▸ Description of the task: Extract the entries in their exact form.

[Data listing Boundary: Start]

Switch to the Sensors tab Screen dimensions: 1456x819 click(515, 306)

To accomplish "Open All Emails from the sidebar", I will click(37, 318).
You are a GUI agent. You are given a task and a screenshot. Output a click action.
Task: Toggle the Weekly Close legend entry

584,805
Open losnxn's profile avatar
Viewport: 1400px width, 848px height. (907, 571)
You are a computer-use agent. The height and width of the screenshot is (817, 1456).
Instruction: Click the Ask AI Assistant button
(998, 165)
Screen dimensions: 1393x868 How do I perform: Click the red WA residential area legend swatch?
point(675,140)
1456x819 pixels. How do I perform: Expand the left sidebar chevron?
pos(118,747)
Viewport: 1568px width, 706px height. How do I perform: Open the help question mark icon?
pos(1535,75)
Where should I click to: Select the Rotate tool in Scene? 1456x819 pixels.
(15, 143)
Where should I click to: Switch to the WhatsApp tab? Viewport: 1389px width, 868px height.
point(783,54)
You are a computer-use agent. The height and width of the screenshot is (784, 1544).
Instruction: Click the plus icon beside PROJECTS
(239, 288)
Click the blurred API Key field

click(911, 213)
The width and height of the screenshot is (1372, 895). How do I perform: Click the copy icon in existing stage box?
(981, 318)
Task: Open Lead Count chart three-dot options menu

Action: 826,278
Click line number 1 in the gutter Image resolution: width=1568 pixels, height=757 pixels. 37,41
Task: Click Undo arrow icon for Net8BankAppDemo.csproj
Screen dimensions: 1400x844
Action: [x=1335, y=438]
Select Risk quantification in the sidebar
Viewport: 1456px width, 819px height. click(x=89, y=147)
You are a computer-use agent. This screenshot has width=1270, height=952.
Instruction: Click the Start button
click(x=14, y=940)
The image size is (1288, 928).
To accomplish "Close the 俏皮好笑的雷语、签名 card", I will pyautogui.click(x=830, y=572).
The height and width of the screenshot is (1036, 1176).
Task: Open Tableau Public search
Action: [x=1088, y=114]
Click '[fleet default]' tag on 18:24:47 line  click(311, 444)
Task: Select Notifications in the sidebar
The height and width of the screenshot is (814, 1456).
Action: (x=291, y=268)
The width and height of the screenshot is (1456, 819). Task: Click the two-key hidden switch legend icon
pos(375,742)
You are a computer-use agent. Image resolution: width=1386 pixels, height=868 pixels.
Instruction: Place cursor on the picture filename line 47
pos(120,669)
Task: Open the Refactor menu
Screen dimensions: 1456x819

[Data listing Boundary: End]

▸ Written reply:
Switch to the Sensors tab Screen dimensions: 1456x819 click(515, 306)

To accomplish "Open All Emails from the sidebar", I will click(37, 318).
You are a GUI agent. You are given a task and a screenshot. Output a click action.
Task: Toggle the Weekly Close legend entry

584,805
Open losnxn's profile avatar
Viewport: 1400px width, 848px height. (907, 571)
You are a computer-use agent. The height and width of the screenshot is (817, 1456).
Instruction: Click the Ask AI Assistant button
(998, 165)
Screen dimensions: 1393x868 How do I perform: Click the red WA residential area legend swatch?
point(675,140)
1456x819 pixels. How do I perform: Expand the left sidebar chevron?
pos(118,747)
Viewport: 1568px width, 706px height. How do I perform: Open the help question mark icon?
pos(1535,75)
Where should I click to: Select the Rotate tool in Scene? 1456x819 pixels.
(15, 143)
Where should I click to: Switch to the WhatsApp tab? Viewport: 1389px width, 868px height.
point(783,54)
You are a computer-use agent. The height and width of the screenshot is (784, 1544).
Instruction: Click the plus icon beside PROJECTS
(239, 288)
Click the blurred API Key field

click(911, 213)
The width and height of the screenshot is (1372, 895). How do I perform: Click the copy icon in existing stage box?
(981, 318)
Task: Open Lead Count chart three-dot options menu

Action: 826,278
Click line number 1 in the gutter Image resolution: width=1568 pixels, height=757 pixels. 37,41
Task: Click Undo arrow icon for Net8BankAppDemo.csproj
Screen dimensions: 1400x844
Action: [x=1335, y=438]
Select Risk quantification in the sidebar
Viewport: 1456px width, 819px height. click(x=89, y=147)
You are a computer-use agent. This screenshot has width=1270, height=952.
Instruction: Click the Start button
click(x=14, y=940)
The image size is (1288, 928).
To accomplish "Close the 俏皮好笑的雷语、签名 card", I will pyautogui.click(x=830, y=572).
The height and width of the screenshot is (1036, 1176).
Task: Open Tableau Public search
Action: [x=1088, y=114]
Click '[fleet default]' tag on 18:24:47 line  click(311, 444)
Task: Select Notifications in the sidebar
The height and width of the screenshot is (814, 1456).
Action: (x=291, y=268)
The width and height of the screenshot is (1456, 819). Task: Click the two-key hidden switch legend icon
pos(375,742)
You are a computer-use agent. Image resolution: width=1386 pixels, height=868 pixels.
Instruction: Place cursor on the picture filename line 47
pos(120,669)
Task: Open the Refactor menu
Screen dimensions: 1456x819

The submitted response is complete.